Hamilton woke with a canvas bag over his head and a bad case of cottonmouth, the kind brought on by strong sedatives. He smelled diesel fumes and lay on a cold metal floor that bounced and rolled.
I’m in a van, and we’re not on a paved road.
None of this meant anything good for a gambling addict who owed tens of thousands of dollars to dangerous people. Dangerous people he hadn’t paid.
The van stopped, the back door screeched open, and someone yanked Hamilton out by his feet. He slammed onto dirt—not asphalt or concrete—his breath whooshing painfully from his lungs.
“Take off the bag,” a deep voice said with a slight Indian accent.
That would be Raj Khatri. Rumor had it Raj had been part of the dreaded Mumbai underworld before he came to Omaha. He ran several criminal enterprises in the city, but loan sharking was his primary gig. Hamilton had been dumb and desperate enough to borrow from him.
Someone pulled the bag from Hamilton’s head, and he found himself in the middle of a cornfield. Not exactly a rare sight in Nebraska, but you didn’t drug a man and then drag him into the stalks for a chat.
“Mr. Hamilton,” Raj said, standing a few feet away flanked by two of his heavies, both armed with submachine guns. “My apologies for this . . . abrupt meeting.”
Raj was short, wide, and powerfully built. His handsome face featured sharp cheekbones and a wide predatory smile.
“Look, Raj, I’ll pay you back if you give me–”
Raj held up a thick-fingered hand. “Mr. Hamilton, we are past such things.”
“So I guess you’re going to kill me now,” Hamilton said, almost whispering.
“So pessimistic,” Raj laughed. “I am actually going to give you a chance to live and be acquitted of everything you owe me.”
“I don’t understand,” Hamilton said. Raj’s pronouncement didn’t give him any hope. It terrified him. This was not a man known for his mercy and sense of fair play.
“I have a game for the gambling man,” Raj said and pointed to his left, then to his right. There was a narrow passage through the cornfield in either direction. “Left or right. You choose, and I will give you a five-minute head start. One path leads to a road, the other deeper into the corn. If you make it to the road, you win, and go free.”
“And if I don’t?”
Raj pulled a heavy automatic pistol from beneath his jacket. “You lose. Now which way will you go?”
Hamilton drew in a shaking breath. “Can I, uh, smoke before I choose?”
Raj laughed again. “Of course. This is a friendly game.”
Hamilton pulled his cigarettes and lighter from his pocket. He lit up a Marlboro, took a drag, and blew it out. He watched the smoke curl and dance in the air and examined his options.

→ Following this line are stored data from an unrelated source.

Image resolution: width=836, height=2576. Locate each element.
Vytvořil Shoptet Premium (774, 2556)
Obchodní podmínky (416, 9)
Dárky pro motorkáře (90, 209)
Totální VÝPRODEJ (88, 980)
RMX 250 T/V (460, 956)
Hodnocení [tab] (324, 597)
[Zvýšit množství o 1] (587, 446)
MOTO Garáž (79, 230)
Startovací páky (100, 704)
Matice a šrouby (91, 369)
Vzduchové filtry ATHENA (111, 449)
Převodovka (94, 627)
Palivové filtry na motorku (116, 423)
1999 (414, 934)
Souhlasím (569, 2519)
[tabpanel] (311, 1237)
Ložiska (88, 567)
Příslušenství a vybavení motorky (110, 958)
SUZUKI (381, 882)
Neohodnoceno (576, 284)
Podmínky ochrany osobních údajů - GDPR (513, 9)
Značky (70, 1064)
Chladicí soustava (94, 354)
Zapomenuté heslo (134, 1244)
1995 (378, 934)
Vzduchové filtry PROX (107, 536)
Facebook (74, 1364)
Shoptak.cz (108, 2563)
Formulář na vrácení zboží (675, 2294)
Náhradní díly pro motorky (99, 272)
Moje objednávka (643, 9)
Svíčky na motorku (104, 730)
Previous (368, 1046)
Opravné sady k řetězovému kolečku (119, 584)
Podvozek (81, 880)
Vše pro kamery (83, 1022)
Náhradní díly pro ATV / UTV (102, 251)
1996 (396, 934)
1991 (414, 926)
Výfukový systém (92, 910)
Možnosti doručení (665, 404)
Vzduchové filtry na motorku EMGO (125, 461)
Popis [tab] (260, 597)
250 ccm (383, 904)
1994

Both paths through the corn were identical. No clues which might lead to the road. He took another drag then dropped the cigarette and snuffed it beneath his heel.
“Well, left is right, I guess,” Hamilton said.
Raj extended his hand toward the left-hand path. “Five minutes, Mr. Hamilton.”
Hamilton checked his watch as he jogged down his chosen path: 4:44 p.m. The corn seemed endless, blurring past in a kaleidoscope of yellow and green. More yellow, though. The stalks were brittle and dry.
Hamilton stopped when his watch read 4:49 p.m. He put his finger in his mouth, wetting it, then held it up. The wind blew to the south, just as it had blown his cigarette smoke. Back the direction he’d come, back toward Raj Khatri.
Raj was right. Hamilton was a gambling man, but more importantly, he was also a cheat.
He knelt and smiled. “The fix is in, Raj.”
Hamilton flicked his lighter and held the tiny spear of flame to the nearest corn stalk. It caught immediately, along with the one next to it, and the next, until a bright plume of fire and smoke rose into the sky.
Hamilton ran, the wind in his face, fire at his back.